Human Rights Watch did not claim that its representatives were present when any of these alleged crimes occurred. Rather, the report explained that its information was gleaned from interviewing “eye-witnesses and survivors” of Israeli strikes who “told Human Rights Watch that neither Hezbollah fighters nor other legitimate military targets were in the area that the IDF attacked.” To reinforce its interpretation, the report added that when Human Rights Watch investigators arrived at the various scenes, they did not see “any signs of military activity in the area[s] attacked, such as trenches, destroyed rocket launchers, other military equipment, or dead or wounded fighters.”

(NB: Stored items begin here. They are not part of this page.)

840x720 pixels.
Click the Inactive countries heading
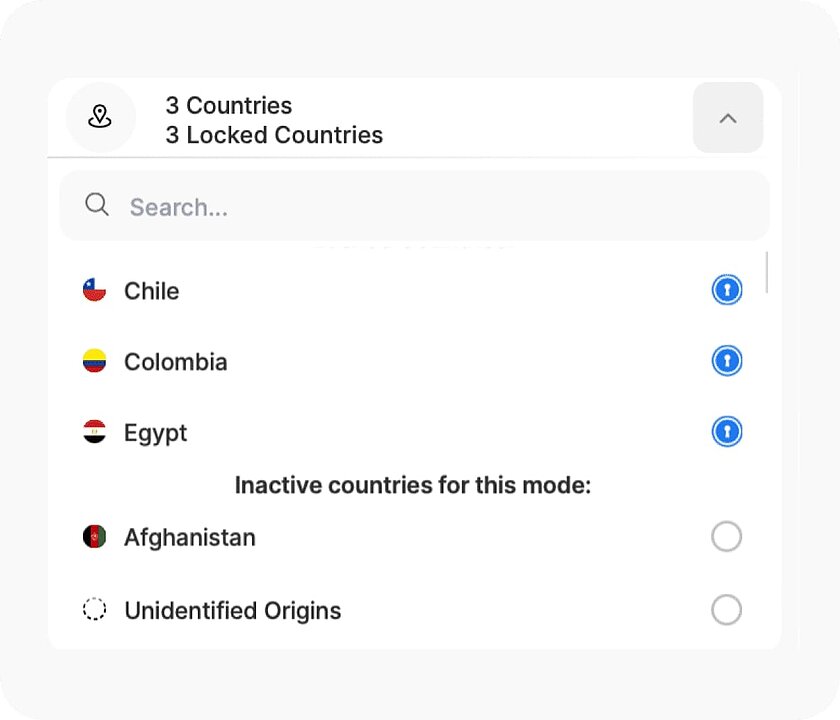coord(413,484)
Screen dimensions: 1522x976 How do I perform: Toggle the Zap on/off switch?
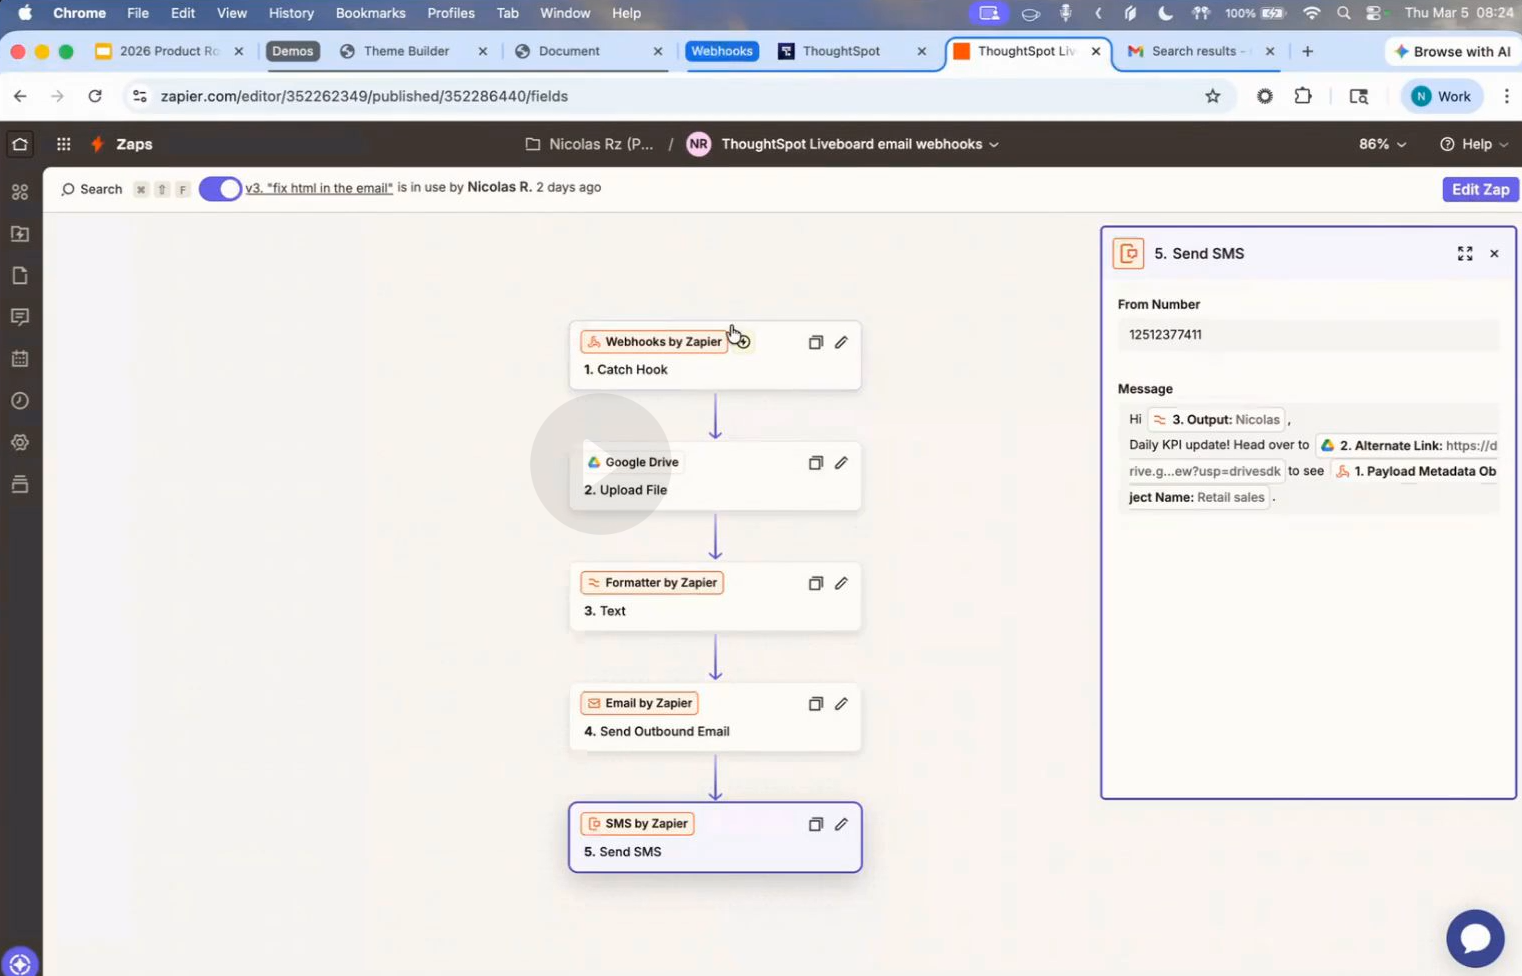[x=220, y=189]
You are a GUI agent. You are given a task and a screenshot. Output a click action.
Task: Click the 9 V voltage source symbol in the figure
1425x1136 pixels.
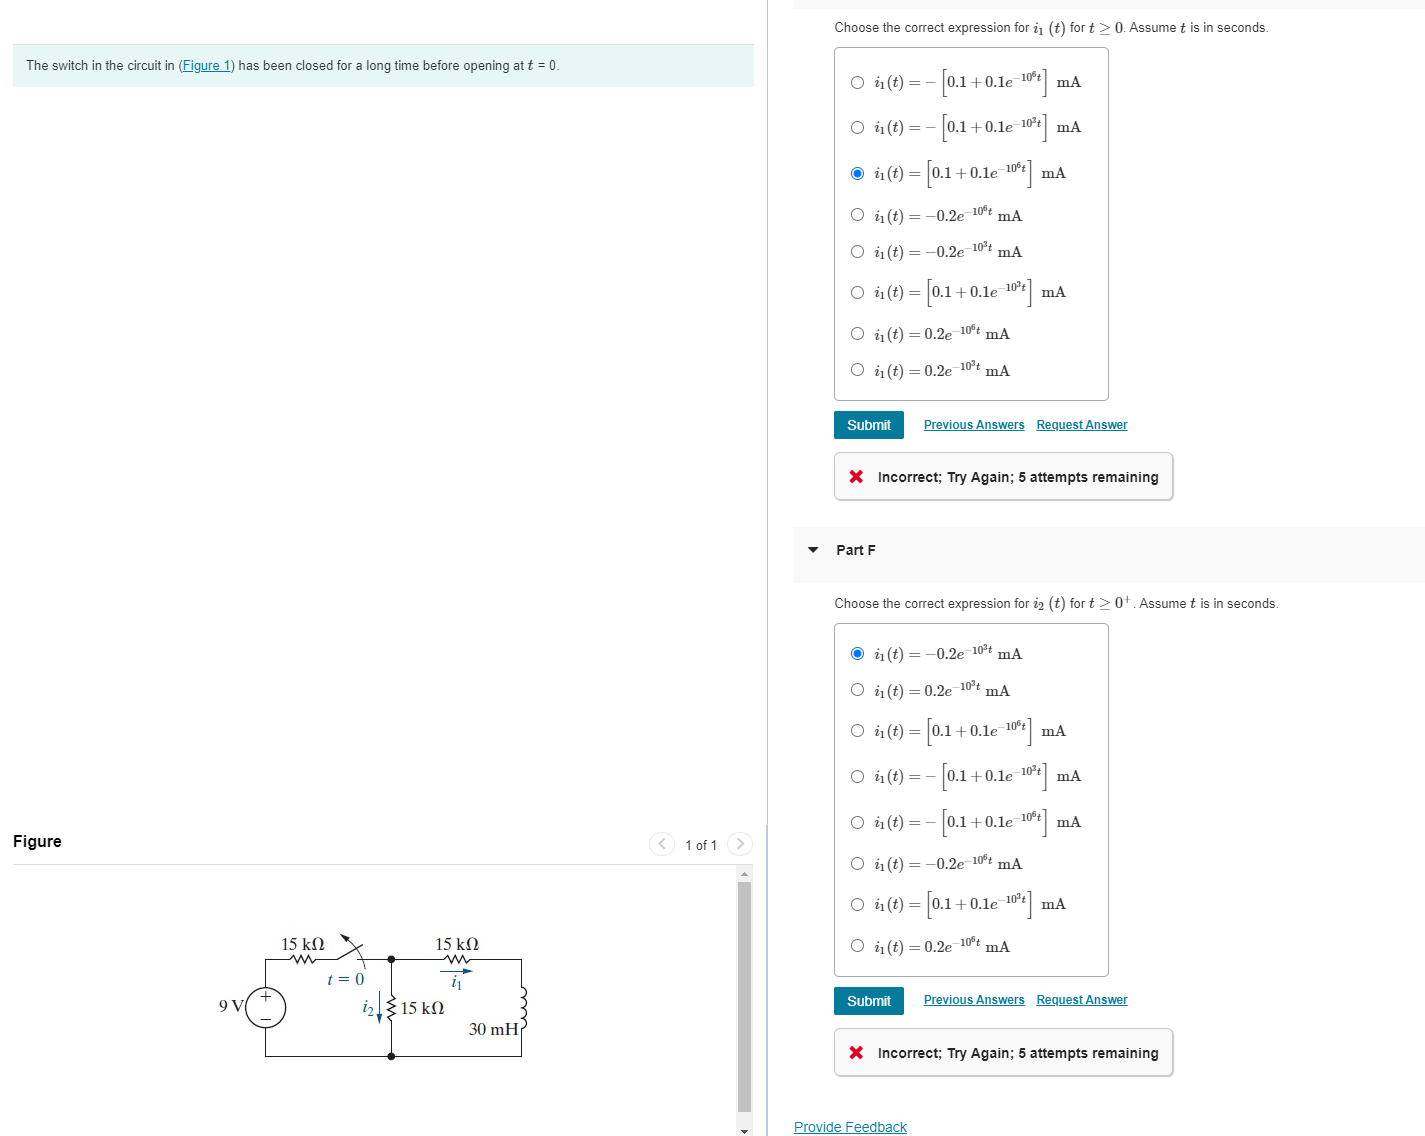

There was of course no dependable method by which Human Rights Watch could assess the veracity of what it was told by the “witnesses.” Indeed, there was no means by which it could be sure that they were not Hezbollah cadres, since members of the group do not ordinarily wear uniforms or display identity badges. As for the absence of physical signs of Hezbollah’s presence at bomb sites, the report seemed to assume that the group would have left in place damaged weapons and fallen and injured comrades during the hours, or more likely days, that passed before HRW’s investigators arrived at each site. For the especially grave accusation that civilian deaths were inflicted “deliberately,” no evidence was offered. Civilians were hit, of course, and individuals claiming to be witnesses denied Hezbollah had been in the area.